━━━━━ LISTED ENTRIES ━━━━━

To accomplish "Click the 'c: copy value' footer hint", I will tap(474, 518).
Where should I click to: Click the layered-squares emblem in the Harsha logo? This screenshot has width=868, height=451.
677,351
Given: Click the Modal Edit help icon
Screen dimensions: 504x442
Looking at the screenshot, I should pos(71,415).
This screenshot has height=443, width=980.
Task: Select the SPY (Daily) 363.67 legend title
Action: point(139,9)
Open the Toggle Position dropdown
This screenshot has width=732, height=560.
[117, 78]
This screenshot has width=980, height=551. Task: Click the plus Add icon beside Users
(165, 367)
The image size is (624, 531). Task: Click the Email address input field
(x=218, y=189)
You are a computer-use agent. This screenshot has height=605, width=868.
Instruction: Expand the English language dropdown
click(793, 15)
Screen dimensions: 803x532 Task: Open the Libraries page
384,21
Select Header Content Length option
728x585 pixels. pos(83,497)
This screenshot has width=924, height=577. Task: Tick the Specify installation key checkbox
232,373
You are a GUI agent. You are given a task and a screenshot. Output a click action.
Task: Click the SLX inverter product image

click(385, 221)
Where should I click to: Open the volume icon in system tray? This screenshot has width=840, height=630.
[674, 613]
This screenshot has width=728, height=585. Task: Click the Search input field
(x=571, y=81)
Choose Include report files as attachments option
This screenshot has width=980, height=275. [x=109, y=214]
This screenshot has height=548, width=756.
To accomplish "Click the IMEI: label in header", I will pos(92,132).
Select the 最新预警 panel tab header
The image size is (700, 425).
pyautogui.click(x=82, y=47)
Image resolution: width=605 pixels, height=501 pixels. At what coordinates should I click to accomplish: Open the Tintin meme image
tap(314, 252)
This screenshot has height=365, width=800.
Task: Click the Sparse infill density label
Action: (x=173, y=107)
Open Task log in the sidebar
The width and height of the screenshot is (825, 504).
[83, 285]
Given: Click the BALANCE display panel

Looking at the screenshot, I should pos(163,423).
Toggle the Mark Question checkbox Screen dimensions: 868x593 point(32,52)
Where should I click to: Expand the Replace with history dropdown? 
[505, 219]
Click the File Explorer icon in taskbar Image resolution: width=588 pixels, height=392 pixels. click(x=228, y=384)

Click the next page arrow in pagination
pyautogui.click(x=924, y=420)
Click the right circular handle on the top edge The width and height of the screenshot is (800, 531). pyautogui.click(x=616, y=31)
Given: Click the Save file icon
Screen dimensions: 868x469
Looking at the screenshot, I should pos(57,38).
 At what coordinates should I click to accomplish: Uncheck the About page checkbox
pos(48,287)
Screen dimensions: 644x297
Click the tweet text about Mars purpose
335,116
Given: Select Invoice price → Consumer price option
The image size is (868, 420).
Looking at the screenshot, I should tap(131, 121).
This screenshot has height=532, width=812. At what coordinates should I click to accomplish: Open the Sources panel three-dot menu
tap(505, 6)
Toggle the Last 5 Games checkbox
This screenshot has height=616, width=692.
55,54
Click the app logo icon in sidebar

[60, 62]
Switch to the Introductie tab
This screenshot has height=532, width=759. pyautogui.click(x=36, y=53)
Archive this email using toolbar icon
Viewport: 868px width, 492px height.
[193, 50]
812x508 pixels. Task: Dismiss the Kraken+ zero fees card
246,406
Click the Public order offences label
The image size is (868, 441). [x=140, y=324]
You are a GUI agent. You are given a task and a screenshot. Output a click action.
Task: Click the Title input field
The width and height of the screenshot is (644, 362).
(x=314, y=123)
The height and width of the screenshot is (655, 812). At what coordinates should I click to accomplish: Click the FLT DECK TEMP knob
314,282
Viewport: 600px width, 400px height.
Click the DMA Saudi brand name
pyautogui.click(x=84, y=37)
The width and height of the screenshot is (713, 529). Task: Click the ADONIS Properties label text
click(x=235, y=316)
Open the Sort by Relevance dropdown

━━━━━

Render every line of the rows above as a JSON array of strings, one string per line, skipping any blank lines.

[
  "To accomplish \"Click the 'c: copy value' footer hint\", I will tap(474, 518).",
  "Where should I click to: Click the layered-squares emblem in the Harsha logo? This screenshot has width=868, height=451.",
  "677,351",
  "Given: Click the Modal Edit help icon",
  "Screen dimensions: 504x442",
  "Looking at the screenshot, I should pos(71,415).",
  "This screenshot has height=443, width=980.",
  "Task: Select the SPY (Daily) 363.67 legend title",
  "Action: point(139,9)",
  "Open the Toggle Position dropdown",
  "This screenshot has width=732, height=560.",
  "[117, 78]",
  "This screenshot has width=980, height=551. Task: Click the plus Add icon beside Users",
  "(165, 367)",
  "The image size is (624, 531). Task: Click the Email address input field",
  "(x=218, y=189)",
  "You are a computer-use agent. This screenshot has height=605, width=868.",
  "Instruction: Expand the English language dropdown",
  "click(793, 15)",
  "Screen dimensions: 803x532 Task: Open the Libraries page",
  "384,21",
  "Select Header Content Length option",
  "728x585 pixels. pos(83,497)",
  "This screenshot has width=924, height=577. Task: Tick the Specify installation key checkbox",
  "232,373",
  "You are a GUI agent. You are given a task and a screenshot. Output a click action.",
  "Task: Click the SLX inverter product image",
  "click(385, 221)",
  "Where should I click to: Open the volume icon in system tray? This screenshot has width=840, height=630.",
  "[674, 613]",
  "This screenshot has width=728, height=585. Task: Click the Search input field",
  "(x=571, y=81)",
  "Choose Include report files as attachments option",
  "This screenshot has width=980, height=275. [x=109, y=214]",
  "This screenshot has height=548, width=756.",
  "To accomplish \"Click the IMEI: label in header\", I will pos(92,132).",
  "Select the 最新预警 panel tab header",
  "The image size is (700, 425).",
  "pyautogui.click(x=82, y=47)",
  "Image resolution: width=605 pixels, height=501 pixels. At what coordinates should I click to accomplish: Open the Tintin meme image",
  "tap(314, 252)",
  "This screenshot has height=365, width=800.",
  "Task: Click the Sparse infill density label",
  "Action: (x=173, y=107)",
  "Open Task log in the sidebar",
  "The width and height of the screenshot is (825, 504).",
  "[83, 285]",
  "Given: Click the BALANCE display panel",
  "Looking at the screenshot, I should pos(163,423).",
  "Toggle the Mark Question checkbox Screen dimensions: 868x593 point(32,52)",
  "Where should I click to: Expand the Replace with history dropdown? ",
  "[505, 219]",
  "Click the File Explorer icon in taskbar Image resolution: width=588 pixels, height=392 pixels. click(x=228, y=384)",
  "Click the next page arrow in pagination",
  "pyautogui.click(x=924, y=420)",
  "Click the right circular handle on the top edge The width and height of the screenshot is (800, 531). pyautogui.click(x=616, y=31)",
  "Given: Click the Save file icon",
  "Screen dimensions: 868x469",
  "Looking at the screenshot, I should pos(57,38).",
  " At what coordinates should I click to accomplish: Uncheck the About page checkbox",
  "pos(48,287)",
  "Screen dimensions: 644x297",
  "Click the tweet text about Mars purpose",
  "335,116",
  "Given: Select Invoice price → Consumer price option",
  "The image size is (868, 420).",
  "Looking at the screenshot, I should tap(131, 121).",
  "This screenshot has height=532, width=812. At what coordinates should I click to accomplish: Open the Sources panel three-dot menu",
  "tap(505, 6)",
  "Toggle the Last 5 Games checkbox",
  "This screenshot has height=616, width=692.",
  "55,54",
  "Click the app logo icon in sidebar",
  "[60, 62]",
  "Switch to the Introductie tab",
  "This screenshot has height=532, width=759. pyautogui.click(x=36, y=53)",
  "Archive this email using toolbar icon",
  "Viewport: 868px width, 492px height.",
  "[193, 50]",
  "812x508 pixels. Task: Dismiss the Kraken+ zero fees card",
  "246,406",
  "Click the Public order offences label",
  "The image size is (868, 441). [x=140, y=324]",
  "You are a GUI agent. You are given a task and a screenshot. Output a click action.",
  "Task: Click the Title input field",
  "The width and height of the screenshot is (644, 362).",
  "(x=314, y=123)",
  "The height and width of the screenshot is (655, 812). At what coordinates should I click to accomplish: Click the FLT DECK TEMP knob",
  "314,282",
  "Viewport: 600px width, 400px height.",
  "Click the DMA Saudi brand name",
  "pyautogui.click(x=84, y=37)",
  "The width and height of the screenshot is (713, 529). Task: Click the ADONIS Properties label text",
  "click(x=235, y=316)",
  "Open the Sort by Relevance dropdown"
]